Address: Fifth Avenue and 42nd Street
Directions: Take 1,2,3,9 to 42nd Street and Broadway. Walk two blocks east to Fifth Avenue.
Phone: (212) 930-0830
Empire State against a blue sky
The Empire State Building is cemented in both New York and U.S. History. Built during the Depression, the building was the center of a competition between Walter Chrysler (Chrysler Corp.) and John Jakob Raskob (creator of General Motors) to see who could build the tallest building.
From the time the construction began on March 17, 1930, the building's steel frame rose at an average rate of four and a half floors per week. To speed construction, the building's posts, beams, windows and window frames were made in factories and put together on the site. 60,000 tons of steel was brought in from the steel mills in Pennsylvania, 310 miles away, by train, barges and trucks.
By October 3, 1930, there were 88 floors finished and only 14 to go. These top floors took the form of a distinctive tower of glass, steel, and aluminum. The tower is about 200 ft. high and topped with a dome.
Here are some interesting facts:
In 1945 at the end of World War II, an Army Air Corps B-25 twin-engine bomber plane crashed into the 79th floor of the building in dense fog.
From 1931 - present, the building acted as an "Ambassador to New York" to many of the world's renowned political and entertainment figures, such as, Fidel Castro, Queen Elizabeth, Prince Charles, Prince Andrew, The Duchess of York, Nikita Krushchev, King of Siam and others.
The building's dirigible mast (now the base of the TV tower) was originally designed as a mooring mast for Air blimps (unfortunately because of several unsuccessful attempts and the volatile wind conditions at 1,350 feet, the idea was ultimately abandoned).
After the events of September 11th, 2001, the Empire State is now the tallest Building in New York. The observatory on the 86th offers a great view of the city. Great for cityscape pictures. The Empire State Building is so famous that it makes New York's skyline the most easiest recognized skyline in the world.
Address: At the intersection of 34th Street and 5th Avenue
Trinity Church, downton NYC
When the present Trinity Church was consecrated on Ascension Day May 1, 1846, its soaring Neo-Gothic spire, surmounted by a gilded cross, dominated the skyline of lower Manhattan. Trinity was a welcoming beacon for ships sailing into New York Harbor.
Though skyscrapers have risen all around it, Trinity Church still stands as a significant statement of spiritual values in the heart of downtown Manhattan and serves as a center for contemplation, worship, and Christian community.
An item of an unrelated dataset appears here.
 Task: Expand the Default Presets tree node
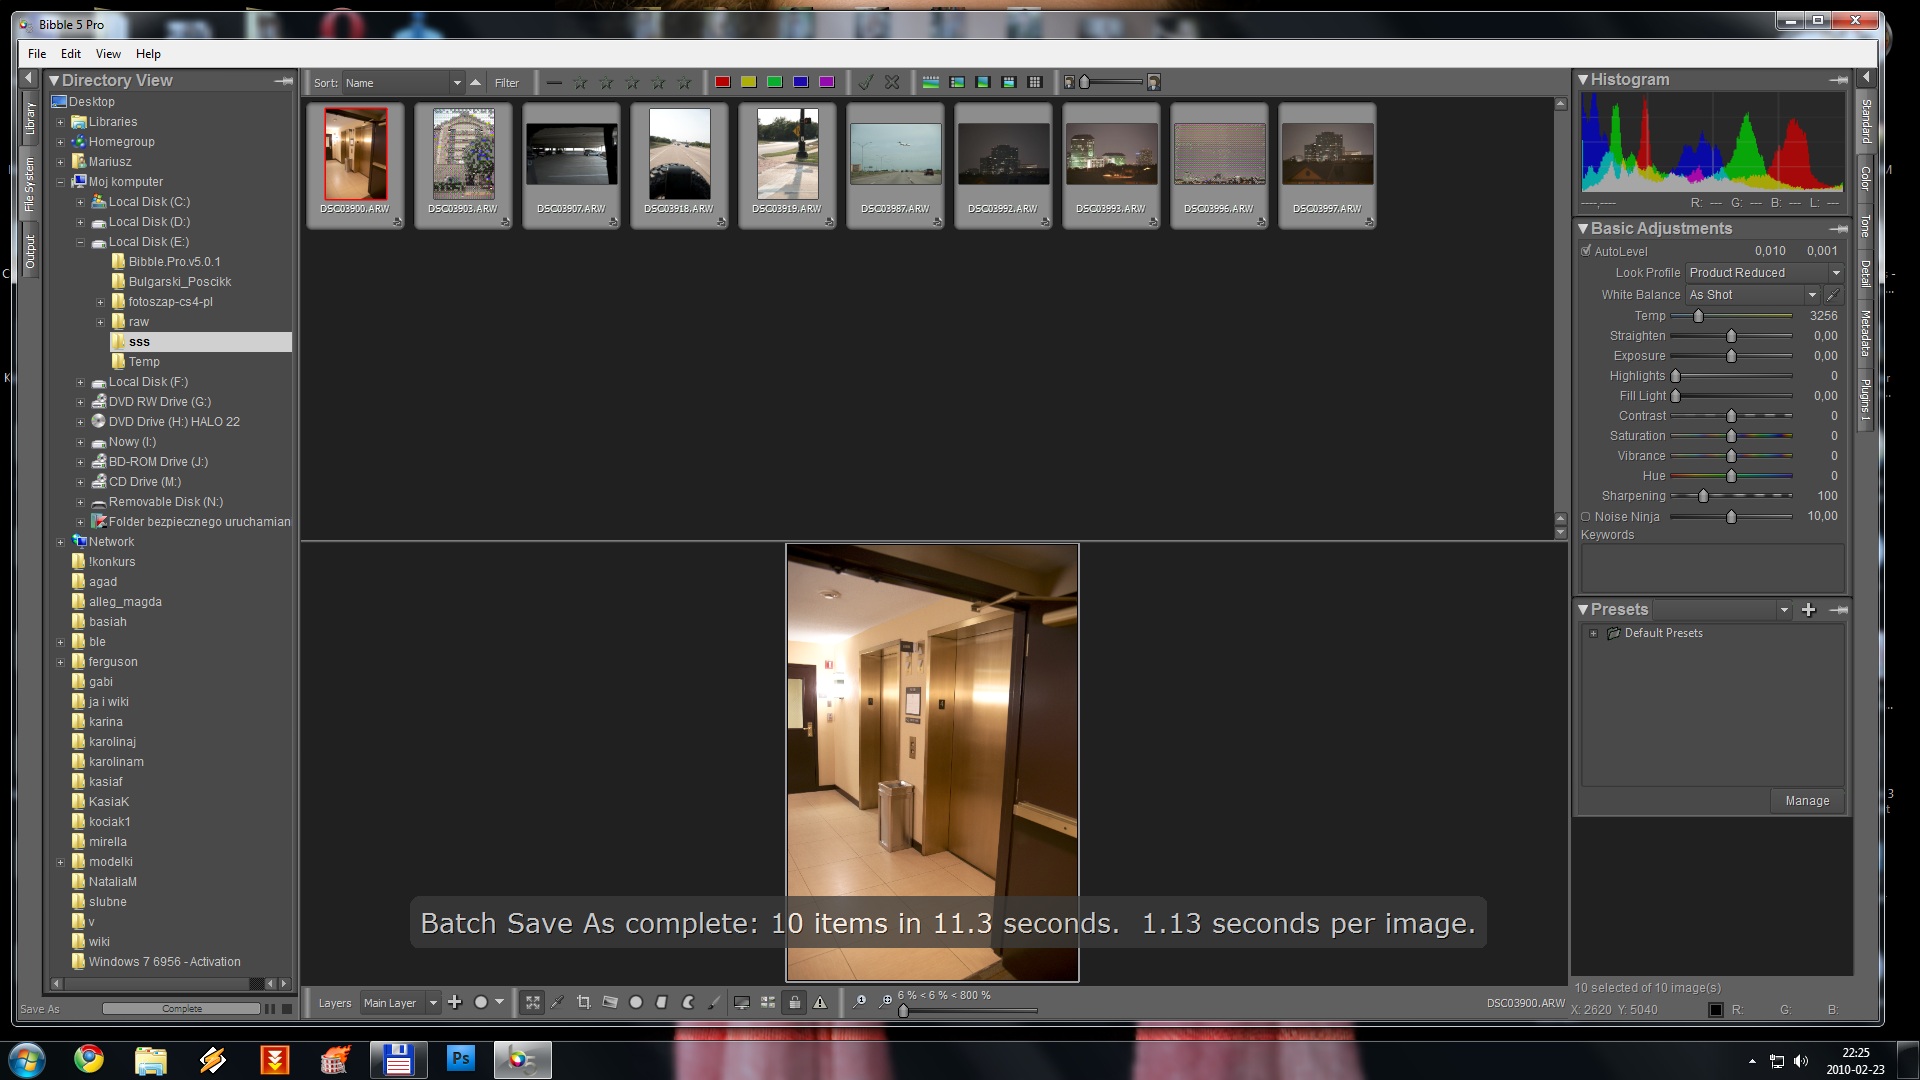[1593, 633]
There have been three Trinity Church buildings at Broadway and Wall Street. The present Trinity Church, designed by Richard Upjohn and consecrated on Ascension Day in 1846, is considered a classic example of Gothic Revival architecture and is listed on the National Register of Historic Places.
It is located right next to where the World Trade Center used to me. My visit had was a bit eerie.
Address: Broadway at Wall Street
Directions: Downtown near the WTC site.
Start here (47th St) and head downtown!
Park Avenue is famous because it stands out from most other New York Avenues due to the landscaping and number of world reknown companies that line it's streets. One very famous resident on Park Avenue is the Waldorf-Astoria. Definitely a good choice if you wish to from downtown to uptown (or vice-versa).
Directions: Parallel to Lexington and Madison Avenues (between them).